N° Portalis DBV3-V-B7E-UFTR

AFFAIRE :

Consorts [E] / [M]

C/

LE DEPARTEMENT DES YVELINES

Décision déférée à la cour : Jugement rendu le 15 Octobre 2019 par le Tribunal Judiciaire de VERSAILLES

N° Chambre :

N° Section :

N° RG : 15/10873

Expéditions exécutoires

Expéditions

Copies

délivrées le :

à :

-la SCP BUQUET- ROUSSEL-DE CARFORT,

-Me Niels ROLF-PEDERSEN

RÉPUBLIQUE FRANÇAISE

AU NOM DU PEUPLE FRANÇAIS

LE CINQ JUILLET DEUX MILLE VINGT DEUX,

La cour d'appel de Versailles a rendu l'arrêt suivant dans l'affaire entre :

Madame [T], [B] [E]

née le 01 Décembre 1971 à LONDRES (GRANDE- BRETAGNE)

de nationalité Canadienne

H3W2L8

MONTREAL (AC)

[Localité 10]

Monsieur [S], [J] [E]

né le 09 Novembre 1974 à CHERTSEY-SUREY (GRANDE BRETAGNE)

de nationalité Britannique

[Adresse 18]

[Adresse 14]

LEAMINGTON SPA - GRANDE BRETAGNE

Monsieur [G] [M]

né le 08 Mars 1944 à [Localité 22]

de nationalité Française

[Adresse 9]

[Localité 16]

Madame [N], [X] [W] veuve [M]

venant aux droits de M. [R] [M], décédé le 19 décembre 2012

née le 29 Février 1944 à [Localité 21]

de nationalité Française

[Adresse 19]

[Localité 1]

Monsieur [D] [W] [M]

venant aux droits de M. [R] [M], décédé le 19 décembre 2012

né le 04 Décembre 1962 à [Localité 24]

de nationalité Française

[Adresse 19]

[Localité 1]

représentés par Me Véronique BUQUET-ROUSSEL de la SCP BUQUET-ROUSSEL-DE CARFORT, avocat postulant - barreau de VERSAILLES, vestiaire : 462 - N° du dossier 20920

Me Alain LEBEAU, avocat - barreau de PARIS, vestiaire : C0521

APPELANTS

****************

LE DEPARTEMENT DES YVELINES

prise en la personne de ses représentants légaux domiciliés audit siège

[Adresse 2]

[Localité 25]

représenté par Me Niels ROLF-PEDERSEN, avocat postulant - barreau de VERSAILLES, vestiaire : 291 - N° du dossier 2020 733

Me Yannick LE PORT de la SELEURL AWEN AVOCATS, avocat - barreau de PARIS, vestiaire : D1234

INTIMÉ

****************

Composition de la cour :

En application des dispositions de l'article 805 du code de procédure civile, l'affaire a été débattue à l'audience publique du 21 Avril 2022 les avocats des parties ne s'y étant pas opposés, devant Madame Anna MANES, Présidente chargée du rapport.

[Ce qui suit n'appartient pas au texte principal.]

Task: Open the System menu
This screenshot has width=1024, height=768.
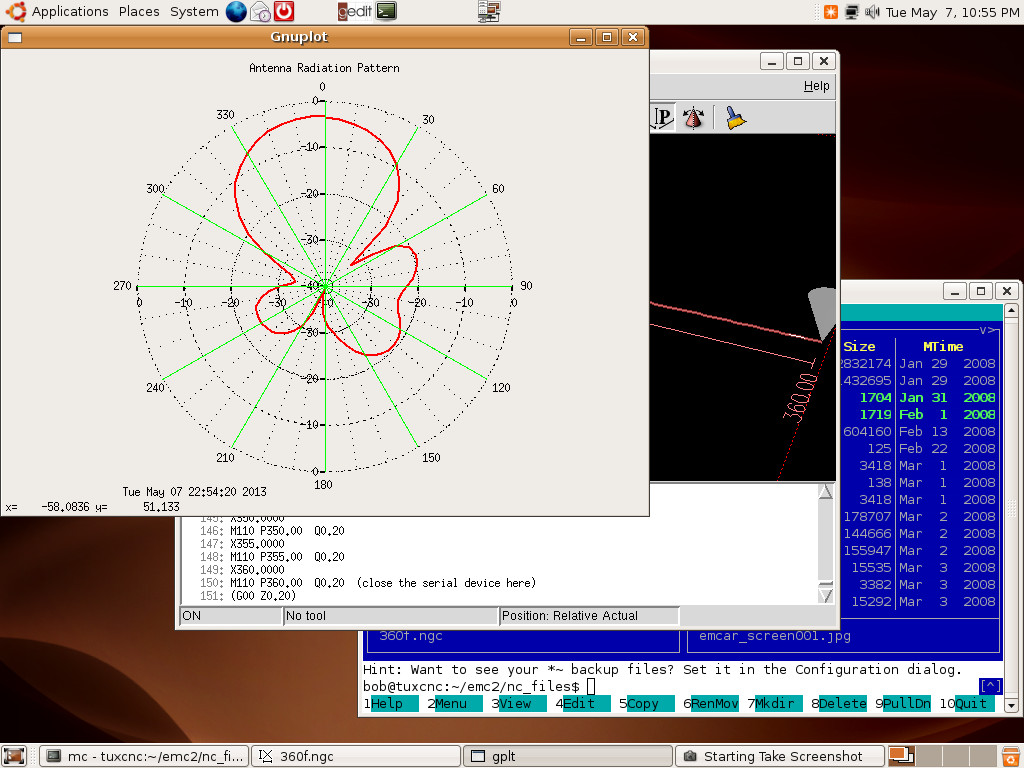Action: pyautogui.click(x=194, y=12)
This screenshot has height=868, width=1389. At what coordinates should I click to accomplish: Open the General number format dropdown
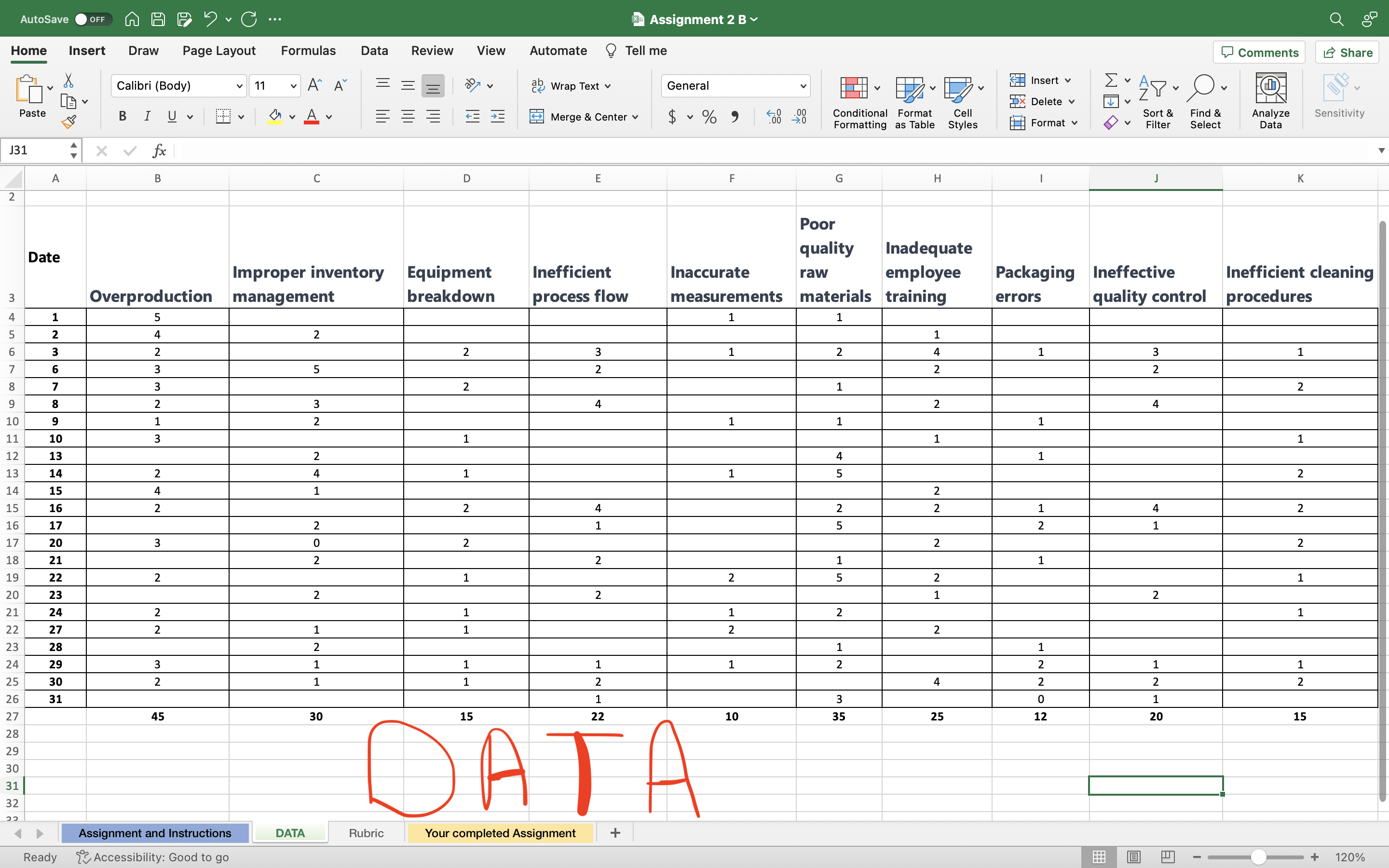(803, 85)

Ce magistrat a rendu compte des plaidoiries dans le délibéré de la cour, composée de :

Madame Anna MANES, Présidente,

Madame Nathalie LAUER, Conseiller,

Madame Sixtine DU CREST, Conseiller,

Greffier, lors des débats : Madame Natacha BOURGUEIL,

***************************

FAITS ET PROCÉDURE

M. [G] [M], Mme [T] [E] épouse [L], M. [S] [E] et M. [R] [M], aux droits duquel viennent ses ayants droits Mme [N] [W] veuve [M] et M. [D] [W] [M] (ci-après, autrement nommés les 'consorts [M] [E]'), étaient propriétaires indivis d'une parcelle située sur le territoire de la commune de [Localité 23] (Yvelines), [Adresse 15], cadastrée section BC n° [Cadastre 8], d'une superficie de 3 883 m².

Cette parcelle était incluse dans le tracé du projet d'aménagement d'une nouvelle route

départementale sur le territoire des communes de [Localité 23] et [Localité 20], objet d'une déclaration d'utilité publique du 7 mars 2008, dont la première phase de travaux devait être réalisée au début de l'année 2010. Le département des Yvelines a alors été autorisé à acquérir, à l'amiable ou par voie d'expropriation, les parcelles nécessaires à la réalisation du projet.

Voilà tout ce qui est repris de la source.